When learning a new language, it is inevitable that your use of this new tongue will be influenced by your native one. This means that people who speak the same language natively often make the same mistakes when learning English.
Here is 5 of the most common mistakes that native Spanish speakers make when learning English:
1. Subject omission
While in Spanish it is often fine to omit the subject of a sentence, in English it is not. In Spanish you can do this because the verb conjugation is complicated which means that just from the verb you can normally identify the subject. But English verbs are much simpler! This means we ALWAYS need the subject (with the exception of the imperative)! So if you find yourself thinking "Is difficult." - no it's not; "IT is difficult."
2. He / She
I'm not really sure where this difficulty stems from, but it is extremely common in native Spanish speakers. Remember, "he" is a boy and "she" is a girl.
3. "Knowing" people and places
In English, the first time that you are introduced to a new person is when you meet them. Similarly, you never know places, you go to them. "I have been to Switzerland." Remember we use "know" for information and facts.
4. Word order
Sometimes in Spanish people put the subject after the verb. In English this is only ever okay in questions. So if you catch yourself saying something like "Did all the homework I" - think again. We need to have the actor, the person doing the action, first. It is not optional or a stylistic preference.
5. In / On / At
Prepositions are always difficult. Always. But these three provide a particular challenge to Spanish speakers because in Spanish there is just one word for all three "en". But they are different and do have different uses! In simple terms, "in" can be thought of as "inside" or "within" (The book is in my bag.), "on" can be thought of as "on top of" (The food is on the table), and "at" is used for giving locations or times (I'll meet you at the library at two).

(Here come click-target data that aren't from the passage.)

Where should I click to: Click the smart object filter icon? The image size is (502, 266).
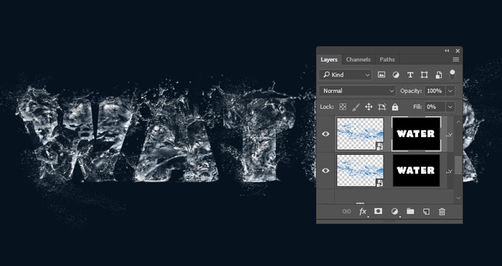click(439, 75)
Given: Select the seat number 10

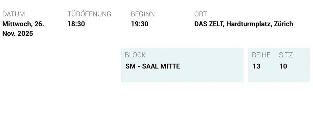Looking at the screenshot, I should [x=283, y=66].
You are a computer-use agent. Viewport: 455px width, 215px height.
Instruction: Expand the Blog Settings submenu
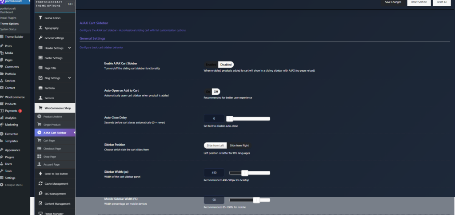tap(70, 78)
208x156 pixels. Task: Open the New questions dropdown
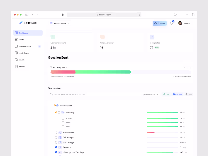(x=151, y=94)
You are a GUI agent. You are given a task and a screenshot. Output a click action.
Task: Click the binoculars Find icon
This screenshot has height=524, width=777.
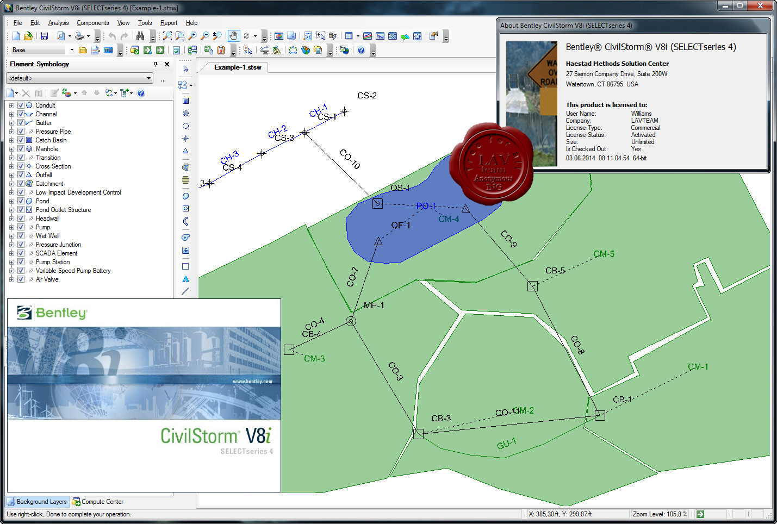point(140,36)
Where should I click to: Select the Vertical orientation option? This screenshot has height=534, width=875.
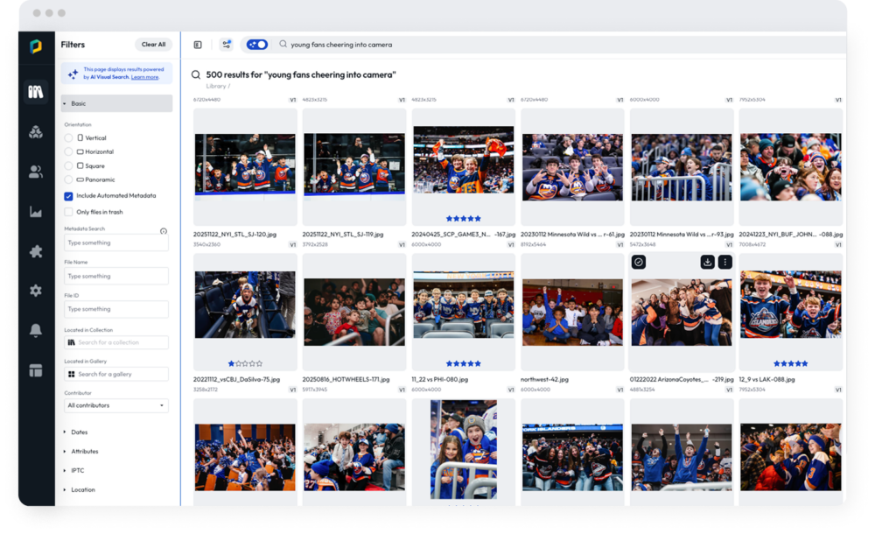[69, 138]
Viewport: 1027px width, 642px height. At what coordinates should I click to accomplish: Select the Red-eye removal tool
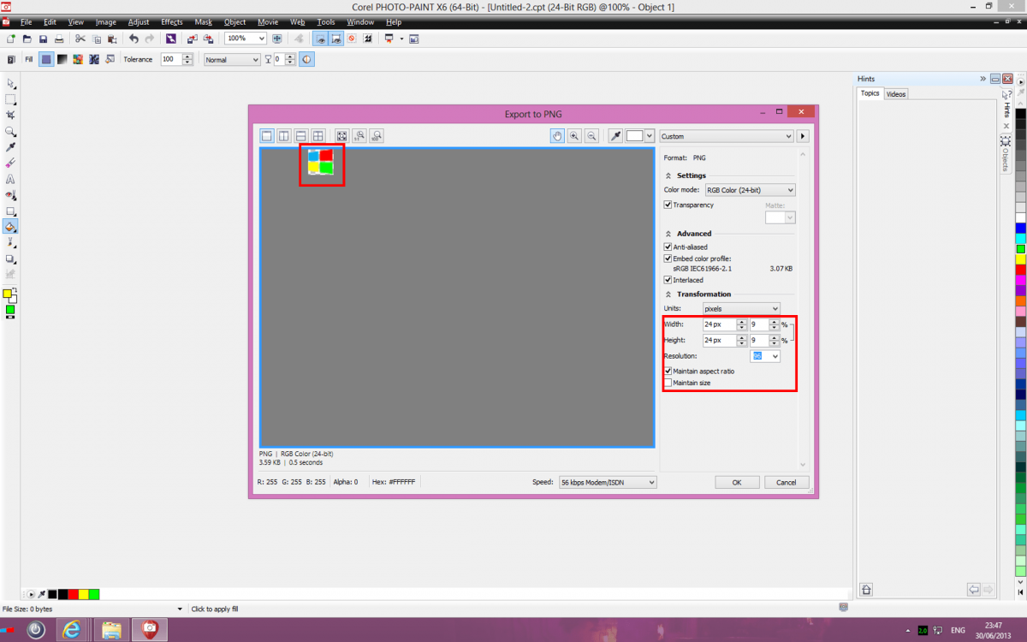(x=10, y=195)
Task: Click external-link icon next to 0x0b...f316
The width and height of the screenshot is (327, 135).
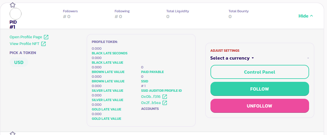Action: [x=165, y=96]
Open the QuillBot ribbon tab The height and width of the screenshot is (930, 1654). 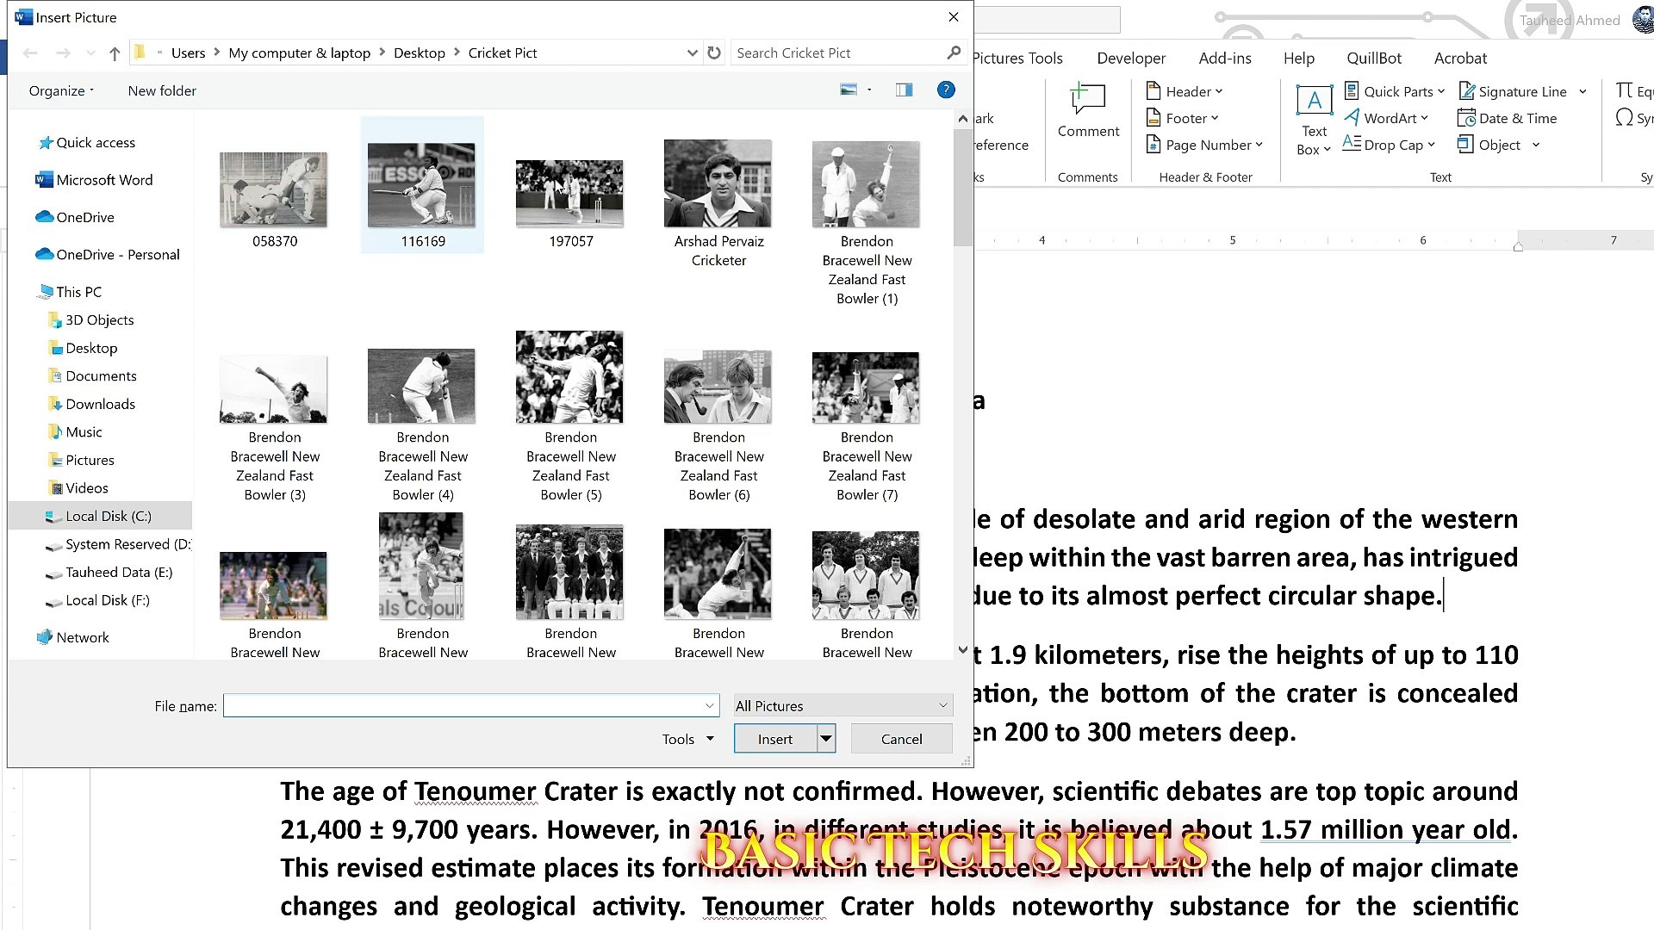[1374, 58]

But we all know that it is not really that simple. Much of the time you will have to learn them casee by case. Dates are one example of this. We use "on" when we are talking about a specific day or date (I will see you on Friday). But when we are being less specific, talking about time periods or months in general we use "in" (I will see you in a week or Christmas is in December). Unfortunately, there is no simple, clear-cut way to always know which one is correct in ever circumstance. The good news, however, is that now you know that this is a common trap for Spanish speakers, you can pay extra attention to them when you hear them in use. By observing them closely in their native habitats you should develop a feel for them over time.
Remember language learning is all about applying it! The more you practise, the more natural it will get, and in the meantime, watch out for these stumbling blocks!